24. Arienne

24

ARIENNE

Since they had fled the tower, Eldred had bombarded Arienne with questions, but the main one he kept coming back to was how she managed to use that spell on the inquisitors when she had no experience of ever having killed someone. Arienne did not answer. Who knew what he would say if she told him about her imaginings of the skeleton underneath the Academy.

If Cain was correct, it would take a day and half to cross Finvera Pass and walk into Kamori. A harsh climb, especially in this cold weather, but at least it wasn’t snowing anymore. It was daytime now with no cloud in sight, and the only sound was that of light wind rustling past the trees. But the dark green monotone of the forested scenery reminded her of the stories of Finvera Pass she’d heard as a child, which had always featured a night blizzard, with owls and wolves screaming among solemn firs that filled the mountain.

The only open inn by the pass was large but shabby. This part of the road had seen better days since the Empire took over Lontaria and established a port on the west coast of Ledon. It used to have many inns, but most of them stood abandoned by the roadside now.
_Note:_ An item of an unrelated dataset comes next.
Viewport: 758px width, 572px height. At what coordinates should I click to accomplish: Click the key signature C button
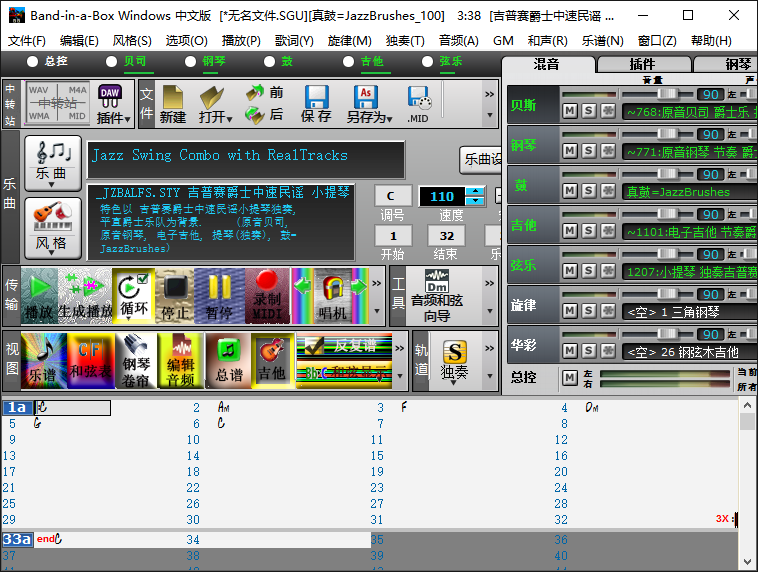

Arienne found shelter in one of the closed ones and waited for morning. She would have gotten a room at the working inn and enjoyed a proper meal, but after having killed someone—after having killed two people—she feared being seen by other travelers. Even though it had all happened in that forest where no one could have seen, she felt like her crimes were written all over her face.

The abandoned inn was derelict, as if no care had been taken of it for a decade or so. Its fireplace, however, was still sound. Arienne used parts of broken furniture for firewood, and found a dented pot in the kitchen. She filled it with snow and boiled the hard bread and dried meat she had, hoping it would result in something resembling meat porridge. The wind coming through the cracks of the building made the flames dance and throw monstrous shadows on the walls.

“Why not stop reading that,” said Eldred.

“Books are meant to be read,” she answered without looking up.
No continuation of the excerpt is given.